President Donald Trump criticized Democrats for failing to condemn Rep. Ilhan Omar (D-MN) for antisemitic comments on Friday, calling them the “anti-Israel party.”
“They’ve become an anti-Israel party, they have become an anti-Jewish party, and that’s too bad,” Trump said about the Democrat party.
The president commented on the controversy as he left the White House to tour tornado damage in Alabama and Georgia.
Trump called the “anti-hate” resolution passed by the House “a disgrace” after critics described it as an attempt to mask Omar’s antisemitic comments.
“I thought that vote was a disgrace, and so does everybody else, if you get an honest answer from politicians, they thought it was a disgrace,” he said.

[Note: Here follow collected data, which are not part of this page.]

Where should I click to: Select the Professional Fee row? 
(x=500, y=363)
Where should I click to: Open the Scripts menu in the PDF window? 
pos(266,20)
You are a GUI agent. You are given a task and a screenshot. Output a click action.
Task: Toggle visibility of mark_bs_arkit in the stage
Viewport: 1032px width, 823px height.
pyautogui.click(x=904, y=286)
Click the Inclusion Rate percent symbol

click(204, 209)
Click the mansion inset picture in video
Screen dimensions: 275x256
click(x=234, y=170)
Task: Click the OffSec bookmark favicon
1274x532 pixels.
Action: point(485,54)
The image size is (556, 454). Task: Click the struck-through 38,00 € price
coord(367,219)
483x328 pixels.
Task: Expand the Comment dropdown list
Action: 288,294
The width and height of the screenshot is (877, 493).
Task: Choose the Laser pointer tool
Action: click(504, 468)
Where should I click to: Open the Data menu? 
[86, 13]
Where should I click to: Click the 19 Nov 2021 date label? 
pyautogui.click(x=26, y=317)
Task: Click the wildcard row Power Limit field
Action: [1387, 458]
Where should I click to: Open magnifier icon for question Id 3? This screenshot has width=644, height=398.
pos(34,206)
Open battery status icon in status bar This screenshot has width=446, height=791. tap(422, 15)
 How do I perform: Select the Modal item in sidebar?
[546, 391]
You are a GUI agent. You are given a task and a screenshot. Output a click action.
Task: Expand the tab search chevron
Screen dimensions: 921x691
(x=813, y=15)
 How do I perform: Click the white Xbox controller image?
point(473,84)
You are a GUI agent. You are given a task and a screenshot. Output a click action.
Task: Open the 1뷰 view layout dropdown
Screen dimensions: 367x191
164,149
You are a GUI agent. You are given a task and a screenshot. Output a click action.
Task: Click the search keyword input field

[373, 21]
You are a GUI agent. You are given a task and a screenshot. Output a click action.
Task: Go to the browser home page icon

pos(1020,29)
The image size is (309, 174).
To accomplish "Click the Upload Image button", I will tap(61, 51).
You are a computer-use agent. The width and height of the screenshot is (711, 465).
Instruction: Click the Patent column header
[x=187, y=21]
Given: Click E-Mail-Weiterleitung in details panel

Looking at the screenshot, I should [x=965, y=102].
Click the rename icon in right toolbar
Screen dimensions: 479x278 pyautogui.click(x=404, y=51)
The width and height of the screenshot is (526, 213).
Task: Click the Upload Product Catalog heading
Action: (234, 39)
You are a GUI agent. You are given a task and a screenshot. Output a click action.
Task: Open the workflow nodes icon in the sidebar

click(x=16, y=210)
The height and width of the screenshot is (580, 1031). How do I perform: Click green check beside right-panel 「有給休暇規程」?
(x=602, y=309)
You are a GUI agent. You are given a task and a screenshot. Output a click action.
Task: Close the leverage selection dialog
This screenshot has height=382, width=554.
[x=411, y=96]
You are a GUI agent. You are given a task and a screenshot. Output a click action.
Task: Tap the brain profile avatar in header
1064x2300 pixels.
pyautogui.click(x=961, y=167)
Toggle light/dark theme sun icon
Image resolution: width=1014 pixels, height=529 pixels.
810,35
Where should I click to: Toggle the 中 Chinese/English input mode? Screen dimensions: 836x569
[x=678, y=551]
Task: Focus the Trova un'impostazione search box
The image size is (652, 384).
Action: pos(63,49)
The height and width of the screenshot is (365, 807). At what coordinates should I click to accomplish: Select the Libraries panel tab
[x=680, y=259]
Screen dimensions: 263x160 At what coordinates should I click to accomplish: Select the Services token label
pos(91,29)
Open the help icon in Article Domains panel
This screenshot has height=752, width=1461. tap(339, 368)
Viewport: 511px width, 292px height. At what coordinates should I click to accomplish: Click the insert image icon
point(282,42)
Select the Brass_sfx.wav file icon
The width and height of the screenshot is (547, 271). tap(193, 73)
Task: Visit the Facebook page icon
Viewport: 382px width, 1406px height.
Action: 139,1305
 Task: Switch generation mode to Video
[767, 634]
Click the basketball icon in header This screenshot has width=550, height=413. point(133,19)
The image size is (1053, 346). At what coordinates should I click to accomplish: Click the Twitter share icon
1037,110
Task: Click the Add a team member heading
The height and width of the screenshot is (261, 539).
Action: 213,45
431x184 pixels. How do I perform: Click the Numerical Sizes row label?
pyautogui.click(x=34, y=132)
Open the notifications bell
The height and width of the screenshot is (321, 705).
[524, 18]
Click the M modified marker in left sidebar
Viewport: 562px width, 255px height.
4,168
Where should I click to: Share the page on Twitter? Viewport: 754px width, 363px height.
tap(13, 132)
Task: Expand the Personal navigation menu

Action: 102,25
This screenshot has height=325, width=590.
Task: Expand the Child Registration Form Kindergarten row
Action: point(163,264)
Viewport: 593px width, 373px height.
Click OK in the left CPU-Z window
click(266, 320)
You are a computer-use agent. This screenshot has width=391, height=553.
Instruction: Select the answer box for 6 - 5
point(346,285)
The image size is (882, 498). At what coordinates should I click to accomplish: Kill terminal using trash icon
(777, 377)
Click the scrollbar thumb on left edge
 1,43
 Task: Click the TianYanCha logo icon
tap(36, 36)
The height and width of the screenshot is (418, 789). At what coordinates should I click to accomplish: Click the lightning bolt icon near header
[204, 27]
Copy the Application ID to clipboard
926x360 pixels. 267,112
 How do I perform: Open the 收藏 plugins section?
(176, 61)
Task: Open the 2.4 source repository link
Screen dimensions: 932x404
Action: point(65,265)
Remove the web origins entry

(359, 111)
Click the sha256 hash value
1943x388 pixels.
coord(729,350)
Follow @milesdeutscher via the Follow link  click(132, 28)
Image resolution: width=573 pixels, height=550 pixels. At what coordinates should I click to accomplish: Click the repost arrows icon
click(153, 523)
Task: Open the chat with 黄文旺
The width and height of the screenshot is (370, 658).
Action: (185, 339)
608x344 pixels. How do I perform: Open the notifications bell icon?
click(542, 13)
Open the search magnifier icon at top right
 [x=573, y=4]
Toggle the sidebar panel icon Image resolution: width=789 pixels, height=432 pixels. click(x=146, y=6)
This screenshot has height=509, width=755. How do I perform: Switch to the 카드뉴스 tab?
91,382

Rep. Liz Cheney (R-WY) described the vote in a statement on Thursday as “a sham put forward by Democrats to avoid condemning one of their own and denouncing vile anti-Semitism.”
She was one of 23 Republican members to vote against it.
Rep. Ted Deutch (D-FL) also criticized the vote.
“It feels like we’re only able to call the use of antisemitic language by any colleague of ours if we’re addressing all forms of hatred, and it feels like we can’t say it’s antisemitism unless everyone agrees that it’s antisemitism,” he said on the House floor on Thursday.